Meanwhile, the yen gained some footing ahead of Friday’s policy decision by the Bank of Japan, rising to 145.11 per dollar, its highest since Oct. 21.
The dollar has fallen sharply recently as investors have cheered signs that the U.S. Federal Reserve is considering slowing down its aggressive rate hikes in December.
The euro on Thursday peaked at a more than one-month high of $1.0094 before reversing course.
It was last down 0.13% at $1.0066 ahead of the ECB’s decision. The central bank is expected to raise its deposit rate by 75 basis points (bps) to 1.5%, a 13-year high. It is also likely to reel in a key subsidy to commercial banks.
“I think that a bit of profit-taking at this level is not unheard of,” said Alvin Tan, head of Asia FX strategy at RBC Capital Markets. “Since Monday, the euro-dollar has gone up around 2.2%, so we’ve had quite a big move in the dollar over the last two days.”
Against a basket of currencies, the dollar was up 0.16% to 109.73, rebounding after falling to a one-month low of 109.53 earlier on Thursday. Sterling fell 0.27% to $1.1596.
Tan said technical factors might have driven the move lower in Japan’s yen.

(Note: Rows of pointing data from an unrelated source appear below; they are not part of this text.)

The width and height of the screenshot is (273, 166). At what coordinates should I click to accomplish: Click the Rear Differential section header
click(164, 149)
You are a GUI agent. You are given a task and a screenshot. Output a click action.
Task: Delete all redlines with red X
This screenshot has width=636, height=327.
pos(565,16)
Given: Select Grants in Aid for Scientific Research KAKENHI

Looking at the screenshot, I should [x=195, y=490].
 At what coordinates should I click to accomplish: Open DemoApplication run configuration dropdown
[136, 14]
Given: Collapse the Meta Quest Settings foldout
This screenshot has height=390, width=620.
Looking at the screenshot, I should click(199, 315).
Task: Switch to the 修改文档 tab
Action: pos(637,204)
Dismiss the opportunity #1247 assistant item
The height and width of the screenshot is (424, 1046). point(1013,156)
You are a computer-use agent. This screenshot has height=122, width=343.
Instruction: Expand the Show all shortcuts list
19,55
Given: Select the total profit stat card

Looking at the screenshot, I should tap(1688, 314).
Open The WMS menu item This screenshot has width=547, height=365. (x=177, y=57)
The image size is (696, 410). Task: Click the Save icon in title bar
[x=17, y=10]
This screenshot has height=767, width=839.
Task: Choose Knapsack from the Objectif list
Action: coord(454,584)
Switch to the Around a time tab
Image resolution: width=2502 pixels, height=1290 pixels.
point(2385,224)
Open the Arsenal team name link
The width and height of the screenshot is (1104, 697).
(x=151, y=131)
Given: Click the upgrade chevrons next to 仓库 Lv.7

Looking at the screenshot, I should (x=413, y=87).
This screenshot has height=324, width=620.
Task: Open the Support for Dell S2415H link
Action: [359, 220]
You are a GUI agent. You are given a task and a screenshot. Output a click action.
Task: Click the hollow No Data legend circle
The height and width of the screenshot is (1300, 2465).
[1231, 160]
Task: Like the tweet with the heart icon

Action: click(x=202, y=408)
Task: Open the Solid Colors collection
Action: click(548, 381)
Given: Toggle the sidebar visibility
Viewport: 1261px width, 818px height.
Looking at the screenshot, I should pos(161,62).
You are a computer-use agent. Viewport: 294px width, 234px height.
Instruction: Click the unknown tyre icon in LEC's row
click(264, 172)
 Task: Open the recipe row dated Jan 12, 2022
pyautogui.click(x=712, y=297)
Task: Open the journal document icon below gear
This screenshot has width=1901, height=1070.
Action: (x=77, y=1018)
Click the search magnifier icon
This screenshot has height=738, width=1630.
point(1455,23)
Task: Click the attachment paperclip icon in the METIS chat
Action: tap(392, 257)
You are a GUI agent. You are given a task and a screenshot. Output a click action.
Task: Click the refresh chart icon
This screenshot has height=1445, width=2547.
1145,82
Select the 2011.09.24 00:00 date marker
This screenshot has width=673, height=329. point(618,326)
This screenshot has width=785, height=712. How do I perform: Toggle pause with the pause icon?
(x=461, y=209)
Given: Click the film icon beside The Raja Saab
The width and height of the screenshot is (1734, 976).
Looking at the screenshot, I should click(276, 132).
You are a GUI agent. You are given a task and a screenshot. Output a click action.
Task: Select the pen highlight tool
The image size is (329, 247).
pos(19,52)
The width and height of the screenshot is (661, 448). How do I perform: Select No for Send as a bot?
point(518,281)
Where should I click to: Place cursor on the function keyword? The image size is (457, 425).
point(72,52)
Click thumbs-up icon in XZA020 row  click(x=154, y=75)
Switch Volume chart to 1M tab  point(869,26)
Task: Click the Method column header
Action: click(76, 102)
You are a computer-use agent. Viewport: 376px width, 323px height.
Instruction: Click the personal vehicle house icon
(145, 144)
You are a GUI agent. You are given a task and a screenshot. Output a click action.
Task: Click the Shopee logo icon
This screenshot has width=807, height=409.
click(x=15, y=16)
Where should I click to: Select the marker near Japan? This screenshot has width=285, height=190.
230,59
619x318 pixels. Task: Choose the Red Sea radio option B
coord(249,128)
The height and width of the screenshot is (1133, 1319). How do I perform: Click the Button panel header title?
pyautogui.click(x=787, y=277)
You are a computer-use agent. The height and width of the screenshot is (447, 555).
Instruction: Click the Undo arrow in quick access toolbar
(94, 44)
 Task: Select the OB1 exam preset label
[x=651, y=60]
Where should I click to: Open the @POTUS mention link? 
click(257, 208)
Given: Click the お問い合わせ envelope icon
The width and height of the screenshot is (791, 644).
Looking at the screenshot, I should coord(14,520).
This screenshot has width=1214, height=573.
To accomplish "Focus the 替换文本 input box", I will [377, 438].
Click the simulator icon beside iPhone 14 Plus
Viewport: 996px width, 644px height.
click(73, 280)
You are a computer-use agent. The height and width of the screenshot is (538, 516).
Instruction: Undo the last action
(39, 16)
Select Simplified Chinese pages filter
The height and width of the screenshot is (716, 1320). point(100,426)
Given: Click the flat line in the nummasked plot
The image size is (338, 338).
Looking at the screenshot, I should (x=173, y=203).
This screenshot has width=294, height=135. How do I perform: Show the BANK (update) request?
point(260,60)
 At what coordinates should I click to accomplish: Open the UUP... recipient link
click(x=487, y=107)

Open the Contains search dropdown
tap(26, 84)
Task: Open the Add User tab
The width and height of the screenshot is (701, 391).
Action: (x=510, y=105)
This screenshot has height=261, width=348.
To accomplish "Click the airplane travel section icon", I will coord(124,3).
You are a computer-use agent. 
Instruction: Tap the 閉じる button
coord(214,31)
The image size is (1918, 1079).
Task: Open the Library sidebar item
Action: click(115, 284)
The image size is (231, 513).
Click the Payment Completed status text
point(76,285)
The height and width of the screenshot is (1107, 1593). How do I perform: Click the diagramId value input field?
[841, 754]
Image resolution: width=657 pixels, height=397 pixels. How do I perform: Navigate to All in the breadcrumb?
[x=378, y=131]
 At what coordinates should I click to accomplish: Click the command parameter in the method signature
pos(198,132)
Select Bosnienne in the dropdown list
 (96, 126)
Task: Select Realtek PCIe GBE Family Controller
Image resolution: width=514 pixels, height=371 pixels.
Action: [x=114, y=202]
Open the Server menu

He said traders had likely placed orders to buy the yen if it strengthened through the 146 level, which it did on Thursday.
It was last up 0.52% against the dollar at 145.67. Trading has been volatile after suspected interventions by the government on Friday and Monday.
Markets are still expecting another 75 bps rate hike from the Fed next week, although many investors expect a smaller increase in December.
Housing data released this week showed that U.S. single-family home prices sank in August, providing evidence that the Fed’s hikes are slowing the economy.
The Bank of Canada announced a smaller-than-expected interest rate hike of 50 bps overnight.
The Canadian dollar last traded 0.1% lower at 1.3566 per U.S. dollar.
Despite signs that the Fed may soon slow down, many analysts expect the dollar’s rebound to pick up pace.
“Fundamentally, there are factors that are still favouring the U.S. dollar: rate differentials, the fact that the Fed still has more work to do,” said Rodrigo Catril, senior currency strategist at National Australia Bank.
The Aussie dollar slipped 0.18% to $0.6483 as a red-hot inflation print stoked pressure for more aggressive rate hikes by the Reserve Bank of Australia.